-- Description of the task --
Lines from the one containing "This screenshot has" through the end of the listing are what is wanted, given again exactly with both ends included and pictures left out.

***** Given records *****

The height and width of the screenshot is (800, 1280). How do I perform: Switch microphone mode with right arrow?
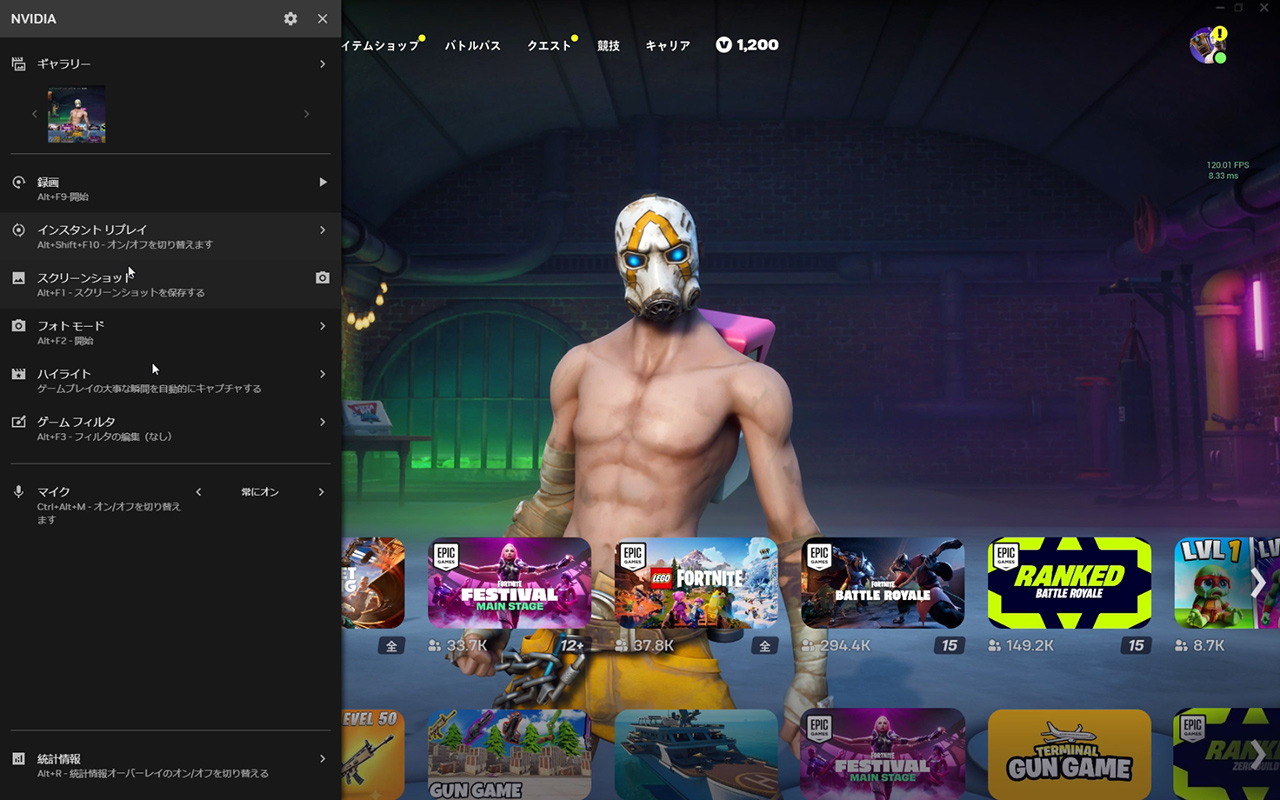[321, 492]
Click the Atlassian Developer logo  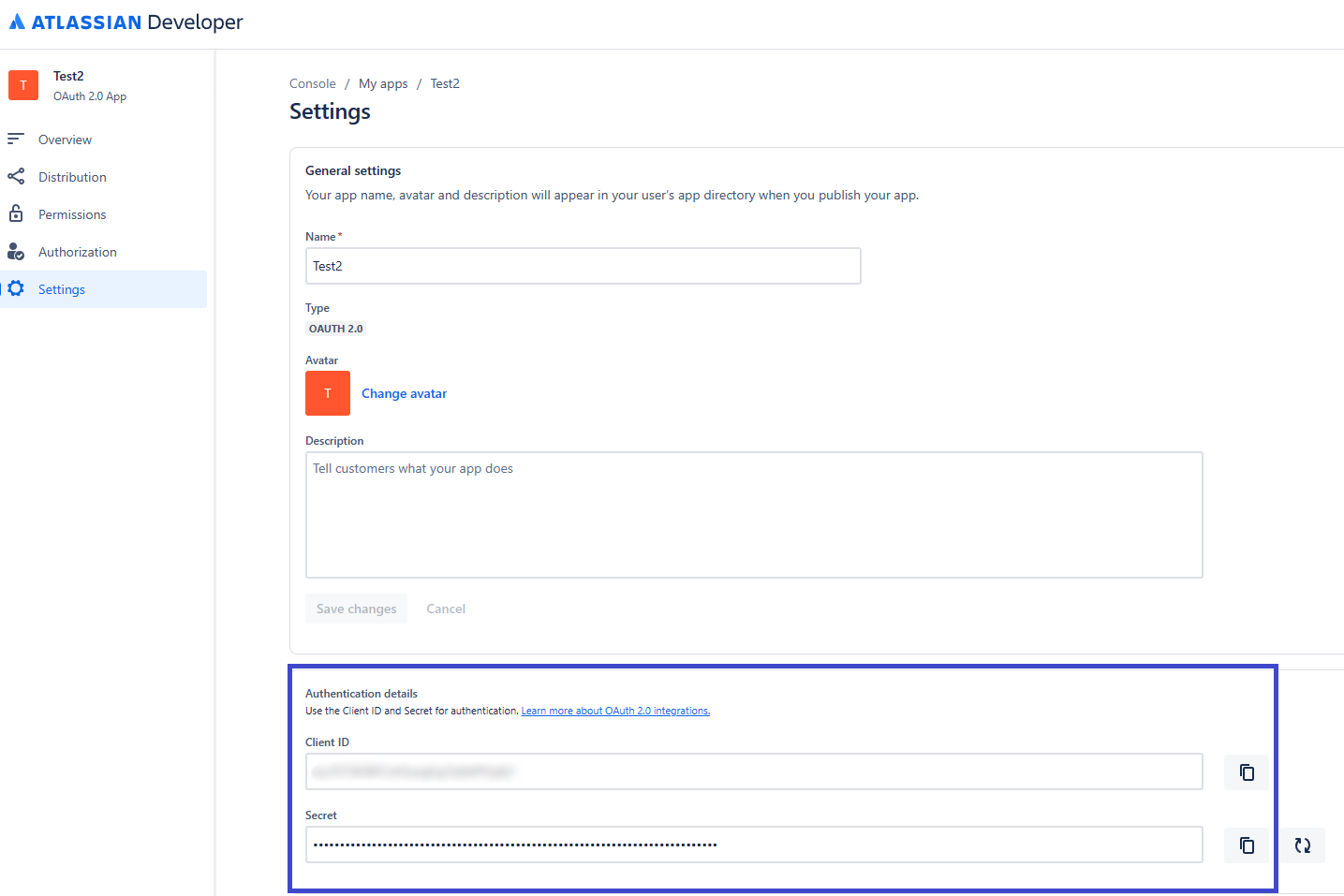(x=126, y=21)
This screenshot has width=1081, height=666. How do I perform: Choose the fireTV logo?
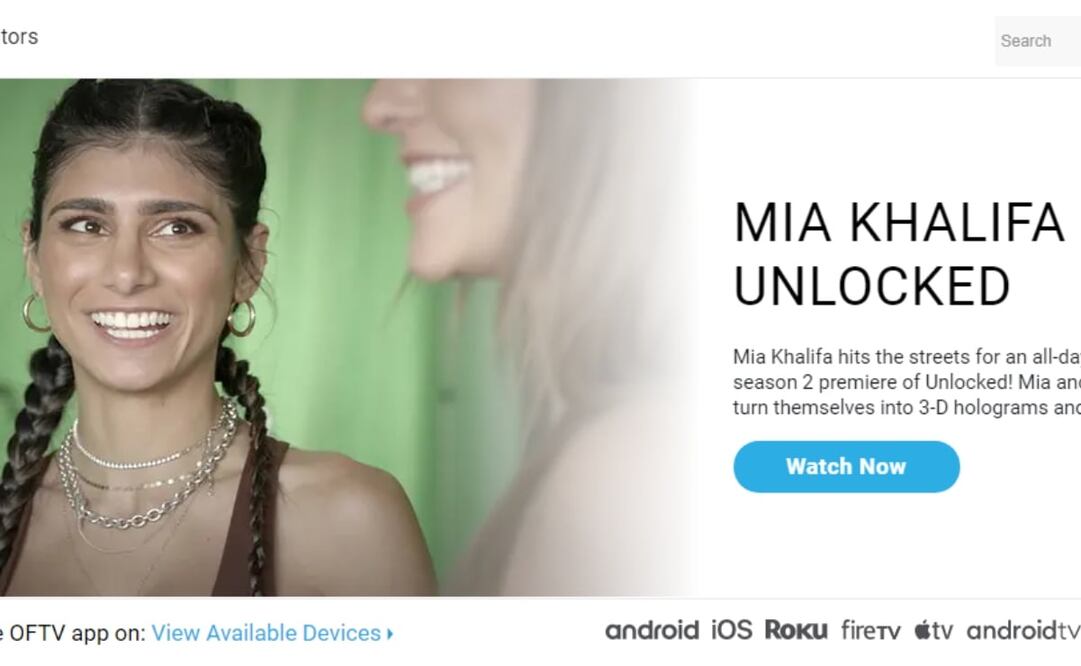(870, 629)
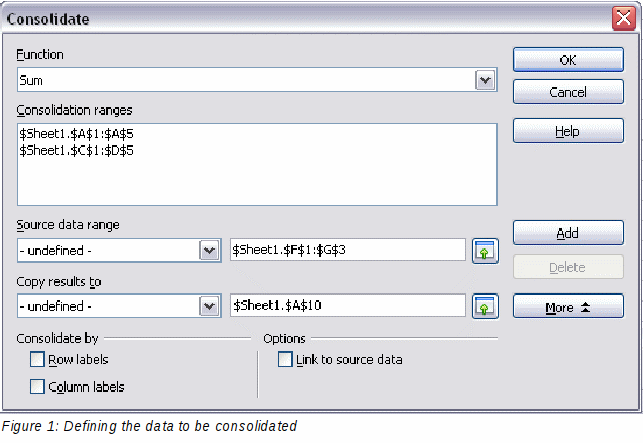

*****

-- Output for this task --
This screenshot has width=1081, height=666. How do I perform: Choose the fireTV logo?
(870, 629)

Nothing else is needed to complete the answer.